Instead, McInnis worked for 14 years as a marketing professional.
"I just always had that thought and finally went up for an open mic, and it worked. I started getting more work. Here I am 25 years later," she said.
In the show, the 58-year-old Los Angeles-based McInnis talks about day-to-day stuff familiar to other baby boomers. This includes trying new diets, becoming an aunt to nieces and nephews and office exercises like team-building.
King, 62, says he is a comedian to his core. The Raleigh, North Carolina, native was convinced of it after the first joke he told in the fourth grade elicited laughter. His comedy routine also won the high school talent show, though his mother insisted a college degree come first. He graduated from the University of North Carolina at Chapel Hill with degrees in political science and labor management.
In 1984, an insurance company moved King to San Diego to work for them. There he performed his first open mic at The Comedy Store in La Jolla.
"That was the beginning of the end of my insurance career," he said.
King was a writer for "The Tonight Show with Jay Leno" for 20 years. He also worked in radio, and as a touring comedian before switching to corporate comedy.

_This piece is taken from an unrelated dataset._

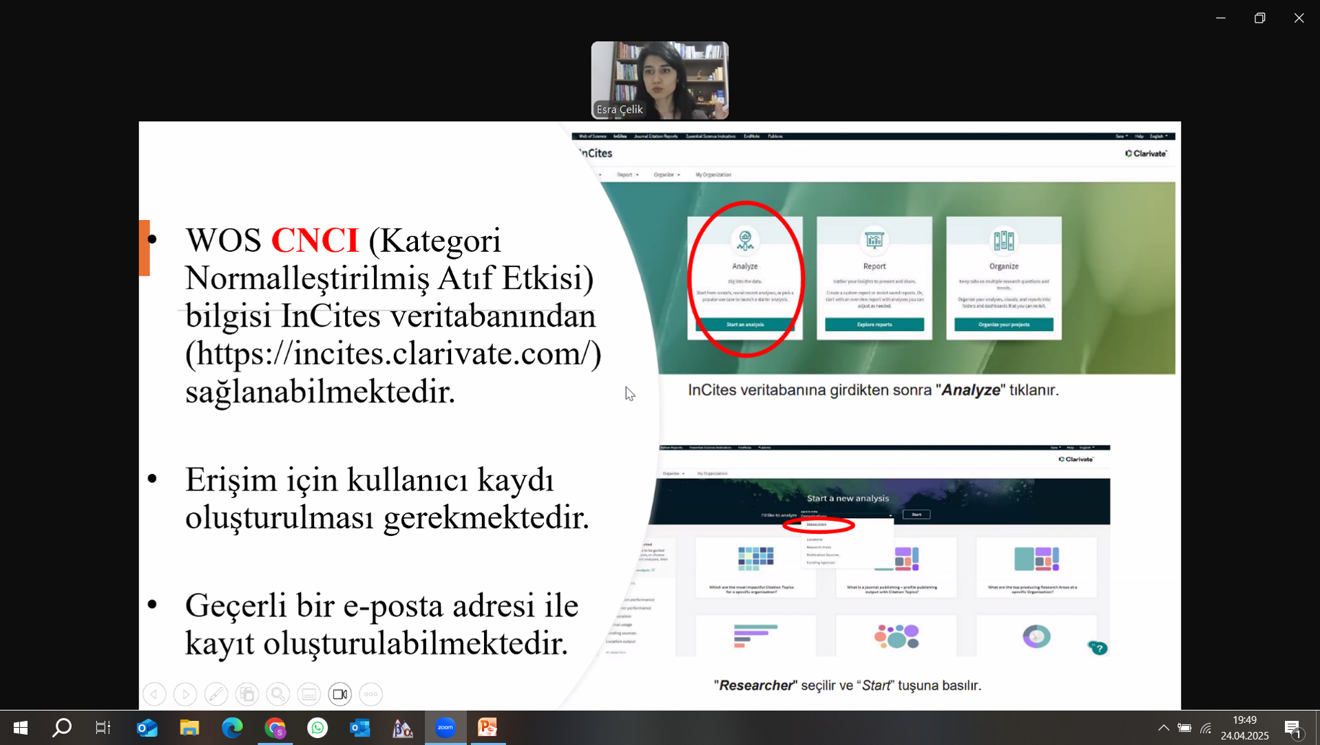The height and width of the screenshot is (745, 1320).
Task: Open WhatsApp from the taskbar
Action: coord(318,727)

Now he mostly works as a public speaker for suicide prevention.
King said his portion of the comedy show is a "slice of life." His material is about middle age, hair loss, high-fiber diets, and more specifically heart attacks.
"In my case, I've had two aortic valve replacements, a double bypass and three stints," he said. "I have 25 minutes on cardio and all of my operations."
The two baby boomers will conclude their evening of comedy with a question-and-answer session with audience members.
"You can sit back, relax and know it's going to be a very clean, enjoyable show," King said.